Gonsolin began the 2021 season on the Opening Day roster but did not appear in a game before he was placed on the injured list on April 4 with right shoulder inflammation. After a few rehab starts, he was activated on June 9 to rejoin the Dodgers starting rotation. His shoulder started hurting again towards the end of July and he was put back on the injured list on July 31. After missing another month, he returned on September 9. He made 13 starts (and two relief appearances) for the Dodgers in 2021, with a 4–1 record and a 3.23 ERA. Gonsolin made three relief appearances in the 2021 NLCS, allowing five runs on five hits in four innings.

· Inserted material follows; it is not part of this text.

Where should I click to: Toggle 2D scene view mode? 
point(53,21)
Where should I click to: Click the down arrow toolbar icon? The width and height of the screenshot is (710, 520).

After starting the 2022 season with 11 wins and no losses and a 2.02 ERA, Gonsolin was selected to the 2022 Major League Baseball All-Star Game. However, he allowed three runs on four hits (including two home runs) to pick up the loss in the game. At the end of August, Gonsolin was placed on the injured list with a forearm strain. He spent the next month recovering and did not return until he made a start on October 3rd, the second to last day of the regular season. Despite this, his season numbers were a career best. He finished 16–1 with a 2.14 ERA and 119 strikeouts.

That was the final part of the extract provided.